Petrolio in caduta libera, Wti e Brent sotto $35 dollari

6 Gennaio 2016, di Mariangela Tessa

NEW YORK (WSI) – Ancora una giornata da incubo per il petrolio. Oggi quotazioni dell’oro nero sono di nuovo in forte calo, con le quotazioni del Brent e del Wti che si muovono sotto i 35 dollari al barile, ai minimi da 11 anni.

A scatenare la nuova ondata di vendite, le forti le tensioni tra Arabia Saudita e Iran, impegnate in una vera e propria guerra sul greggio. Ieri Riad ha annunciato a sorpresa un netto taglio dei prezzi del petrolio venduto ai clienti europei. Un segnale importante nei confronti dell’Iran che, grazie all’allentamento dell’embargo seguito all’accordo sul nucleare, presto potrà aumentare le esportazioni di oro nero.

Il petrolio iraniano andrà ad aumentare l’offerta su un mercato già in sofferenza a causa del rallentamento economico della Cina e della volontà dei sauditi di affondare lo shale oil americano.

Ricordiamo inoltre che a metà dicembre il direttore generale della Iran’s Central Oil Fields Company (una delle compagnie di produzione della National Iranian Oil Company) ha dichiarato all’agenzia di stampa Mehr che in alcuni campi petroliferi nella zona centrale dell’Iran, il greggio può essere prodotto al costo di 1-1,5 dollari al barile.

A spingere in basso i prezzi, ci pensano poi, i timori per un forte rallentamento della Cina alla luce delle ultime statistiche sulla produzione oltre alla notizia del primo test di una bomba all’idrogeno da parte della Corea del Nord.

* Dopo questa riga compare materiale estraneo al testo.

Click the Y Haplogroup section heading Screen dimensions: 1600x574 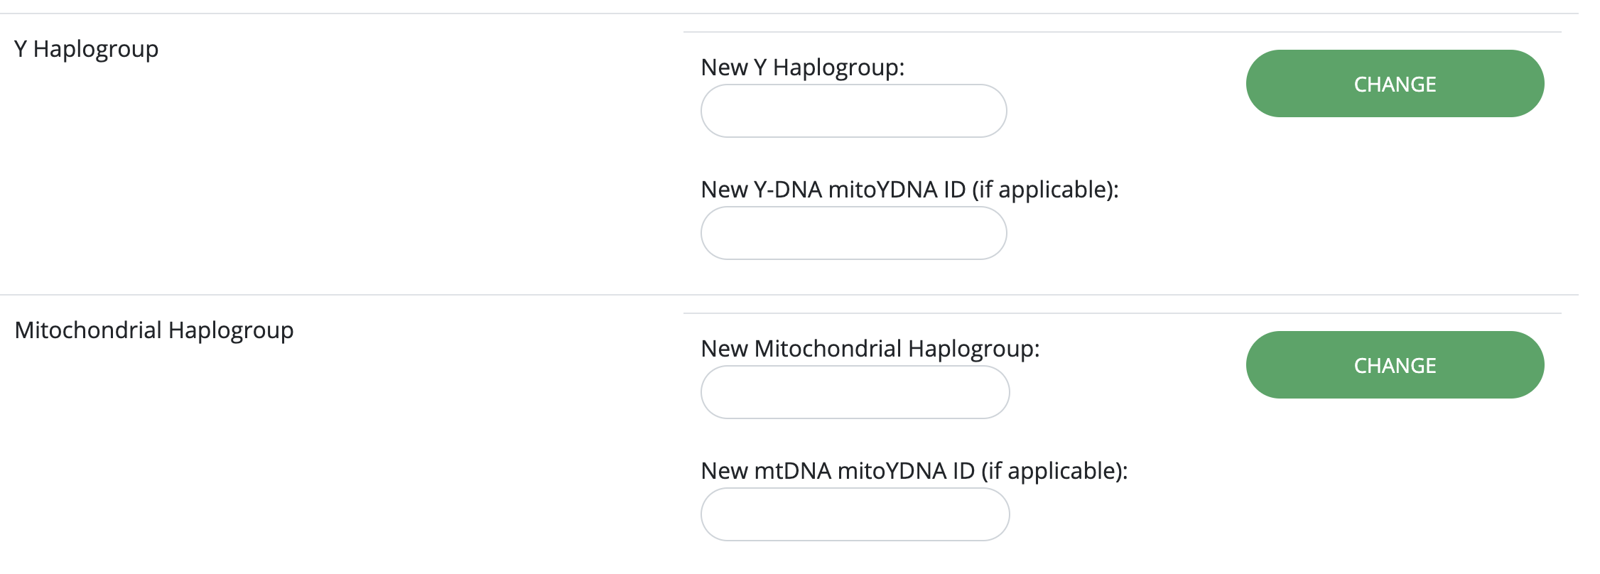click(86, 49)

Quanto alla Cina, come noto la seconda economia al mondo è un importante consumatore di prodotti energetici. Un calo della domanda cinese andrebbe dunque ad accrescere i timori per un eccesso di fornitura che stanno da tempo mettendo in ginocchio il settore.

Un’altra spallata ai prezzi e’ arrivata dalla diffusione di  un rapporto di Genscape: secondo la societa’ che fornisce dati sul settore petrolifero, le scorte a Cushing, Oklahoma (il centro nevralgico del comparto americano dove avviene la consegna fisica dei future sul greggio), sono cresciute nella settimana conclusa venerdi’ scorso. Al 25 dicembre scorso il dato era gia’ ai massimi storici, cosa che alimenta i timori che a Cushing non ci sia spazio sufficiente per immagazzinare il petrolio.

In questo momento i futures sul Wti in scadenza a febbraio il 3% 34,98 dollari al barile mentre quelli sul Brent, stessa scadenza, -2,08% a 34,34 dollari al barile.